>>>Gravità zero in zero secondi
Foto: Novespace / Air Zero G

Gravità zero in zero secondi

Chi non ha mai sognato di galleggiare nel vuoto come un astronauta? I viaggiatori più coraggiosi potranno trasformare questo sogno in realtà a bordo di un volo parabolico. Totale assenza di gravità senza uscire dall'atmosfera.
S
tephen Hawking è stato uno di quei 1.000 turisti che ogni anno, per alcuni minuti, si trasformano in astronauti. Si è divertito come pochi. Dopo aver dedicato la sua vita al cosmo è riuscito, infine, a “visitarlo”. In realtà non ha viaggiato nello spazio ma ha potuto sperimentare la sensazione di fluttuare nel vuoto come un autentico viaggiatore spaziale. “Potrei farlo più e più volte. Spazio… arrivo!”, commentava con il suo geniale senso dell’humor.
I passeggeri vengono divisi in gruppi di 10 persone. Ogni gruppo viene accompagnato da uno o due istruttori
Foto: Novespace / Air Zero G

Astronauti dagli 8 ai 90 anni

È un'esperienza alla portata di tutti... di tutti coloro che hanno a disposizione 5.000 dollari, il prezzo medio per un volo parabolico. Sono ammessi passeggeri dagli 8 anni in sù, fino agli ultra novantenni. Di solito sono "celebrità", avventurieri e, soprattutto, scienziati che vogliono sperimentare uno dei fenomeni più affascinanti della física.
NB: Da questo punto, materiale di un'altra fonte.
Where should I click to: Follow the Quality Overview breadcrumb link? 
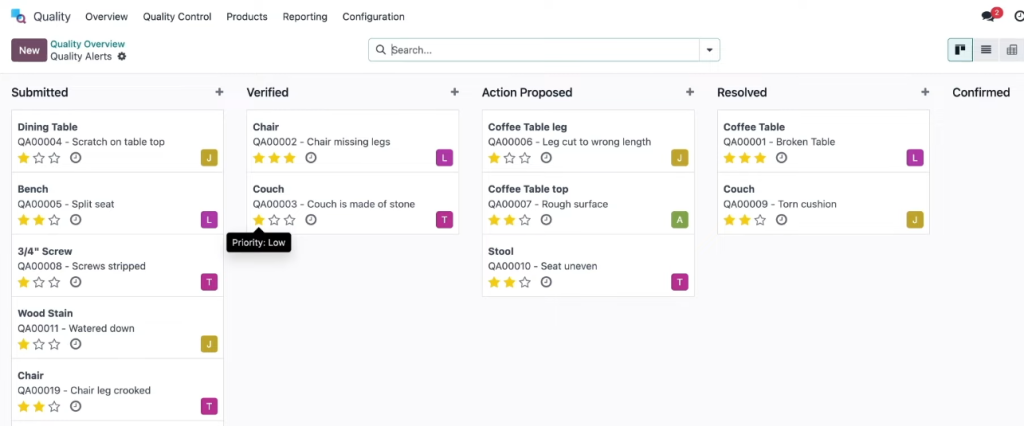point(88,44)
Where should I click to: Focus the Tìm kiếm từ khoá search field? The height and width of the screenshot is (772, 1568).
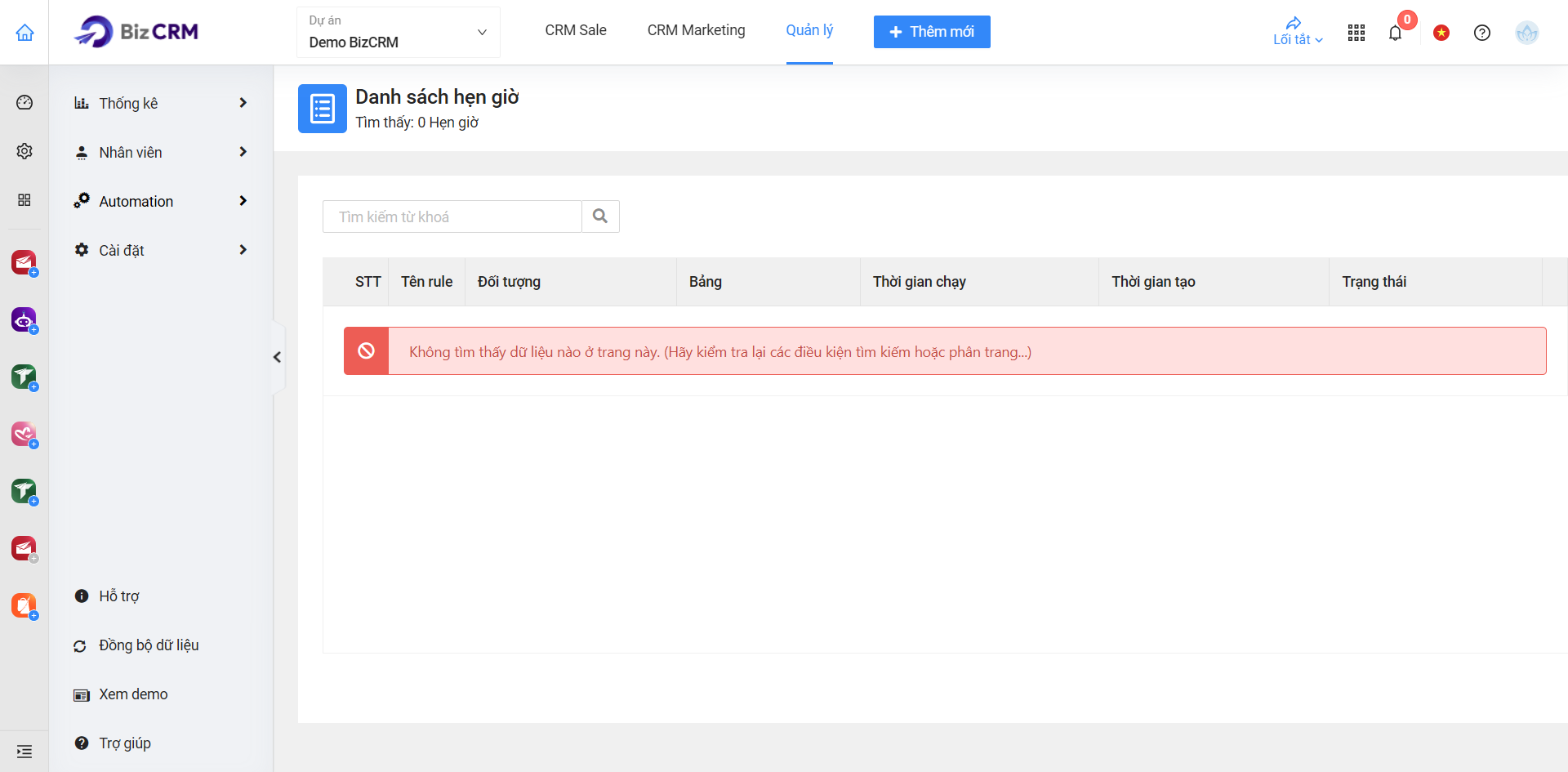click(x=452, y=216)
Il cosmologo britannico non ha avuto alcun bisogno di spiegazioni per capire che si sarebbe trattato di un volo suborbitale parabolico, l’unico modo di sperimentare l’assenza di gravità senza uscire dall’atmosfera terrestre. Viene effettuato a bordo di aerei commerciali i quali, in seguito ad una difficile manovra, riescono a far galleggiare i propri passeggeri come se fossero all’interno di una navicella spaziale. Riassumendo: l’aereo raggiunge quota 7.300 metri e alza il muso di 45°, con la propulsione del motore al massimo. Appena raggiunti i 10.000 metri, il pilota inizia la manovra di caduta parabolica. La mela di Newton, ma a reazione. I motori non smettono di spingere e l’aereo precipita, a una velocità tale da compensare la gravità del pianeta, riducendola a zero. A questo punto, assenza di gravità totale per alcuni, ma indimenticabili, secondi. Quanti per l’esattezza? Dipende dalla società. La società nordamericana ZERO-G assicura un intervallo di tempo a gravità zero pari a mezzo minuto, mentre per la francese Air Zero G, che riunisce Novespace e Avico, e per la russa Starcity Tours si aggira attorno ai 22 secondi. Sembrano pochi? Non vi preoccupate, la navicella ripete l’operazione dalle 10 alle 15 volte.
L’esperienza in assenza di gravità dura circa cinque minuti ma il tempo, in questo caso, è relativo. L’esperienza è così intensa che questi pochi secondi hanno una valore inestimabile. Di colpo si perde ogni punto di riferimento, viene confuso il sopra con il sotto ed è quasi impossibile controllare qualsiasi movimento. Per questo, la prima volta, si comportano tutti come se fossero in acqua… o rapiti dagli alieni. “Ogni gesto, anche il più semplice, deve essere reinventato” dice l’astronauta Jean-François Clervoy, presidente di Novespace, con oltre 3.000 parabole alle spalle.
ZERO-G, per i suoi voli, utilizza un modello Boeing 727 mentre Air Zero G sfida la gravità in un Airbus 310
Foto: ZERO-G

A un altro livello

I voli suborbitali rappresentano la versione commerciale e relativamente accessibile ma... il viaggio può andare ancora oltre. La società Space Adventures dà la possibilità di partecipare a missioni spaziali reali, sorvolando la luna a soli 100 chilometri dalla sua superficie. È possibile, inoltre, visitare la Stazione Spaziale Internazionale.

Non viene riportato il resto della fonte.